▸ The task
Work out how many lines of the data hold the string "will", and reply with that number alone.

▸ Records from a collection
§ §

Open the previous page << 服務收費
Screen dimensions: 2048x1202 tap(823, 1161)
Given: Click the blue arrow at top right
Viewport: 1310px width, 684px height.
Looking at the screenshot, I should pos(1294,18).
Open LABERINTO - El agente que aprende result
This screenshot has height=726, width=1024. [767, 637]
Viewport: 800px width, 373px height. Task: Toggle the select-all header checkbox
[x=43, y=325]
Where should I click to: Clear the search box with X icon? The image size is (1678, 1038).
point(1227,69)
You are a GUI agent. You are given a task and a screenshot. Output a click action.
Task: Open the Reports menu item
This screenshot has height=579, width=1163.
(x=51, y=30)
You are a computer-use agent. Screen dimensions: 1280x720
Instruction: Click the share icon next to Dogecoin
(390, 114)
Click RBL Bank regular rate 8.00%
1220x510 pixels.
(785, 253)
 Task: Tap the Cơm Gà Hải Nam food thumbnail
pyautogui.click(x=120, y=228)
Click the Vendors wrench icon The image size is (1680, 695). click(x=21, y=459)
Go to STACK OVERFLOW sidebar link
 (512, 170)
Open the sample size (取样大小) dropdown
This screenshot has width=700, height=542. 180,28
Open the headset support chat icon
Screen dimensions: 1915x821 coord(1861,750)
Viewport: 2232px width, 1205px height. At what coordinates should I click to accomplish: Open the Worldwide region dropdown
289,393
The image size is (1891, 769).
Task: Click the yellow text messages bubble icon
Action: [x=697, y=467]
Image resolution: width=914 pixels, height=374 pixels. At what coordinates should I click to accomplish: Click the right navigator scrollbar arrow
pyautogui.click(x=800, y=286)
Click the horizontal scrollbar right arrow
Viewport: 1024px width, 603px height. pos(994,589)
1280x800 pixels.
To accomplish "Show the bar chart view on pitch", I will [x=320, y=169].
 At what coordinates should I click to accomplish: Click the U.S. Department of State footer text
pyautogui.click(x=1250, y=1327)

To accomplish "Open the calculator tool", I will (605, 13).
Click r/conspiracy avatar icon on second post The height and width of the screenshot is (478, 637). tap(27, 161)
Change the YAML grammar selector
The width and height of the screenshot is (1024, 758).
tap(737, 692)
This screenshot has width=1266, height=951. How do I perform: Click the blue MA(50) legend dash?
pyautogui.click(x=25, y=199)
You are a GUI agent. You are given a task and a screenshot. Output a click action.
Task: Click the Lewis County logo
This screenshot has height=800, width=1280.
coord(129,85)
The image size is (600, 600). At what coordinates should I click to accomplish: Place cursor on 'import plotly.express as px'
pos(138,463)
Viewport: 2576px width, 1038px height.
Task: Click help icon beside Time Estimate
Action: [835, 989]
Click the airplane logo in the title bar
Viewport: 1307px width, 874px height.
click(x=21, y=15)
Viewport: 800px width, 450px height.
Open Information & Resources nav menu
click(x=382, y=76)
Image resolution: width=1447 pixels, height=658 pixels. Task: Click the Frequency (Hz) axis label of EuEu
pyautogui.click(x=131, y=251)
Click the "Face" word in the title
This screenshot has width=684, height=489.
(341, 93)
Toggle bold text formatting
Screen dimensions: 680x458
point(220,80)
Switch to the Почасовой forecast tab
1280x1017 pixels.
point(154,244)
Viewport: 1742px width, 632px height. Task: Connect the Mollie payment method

§ §

▸ Written reply
2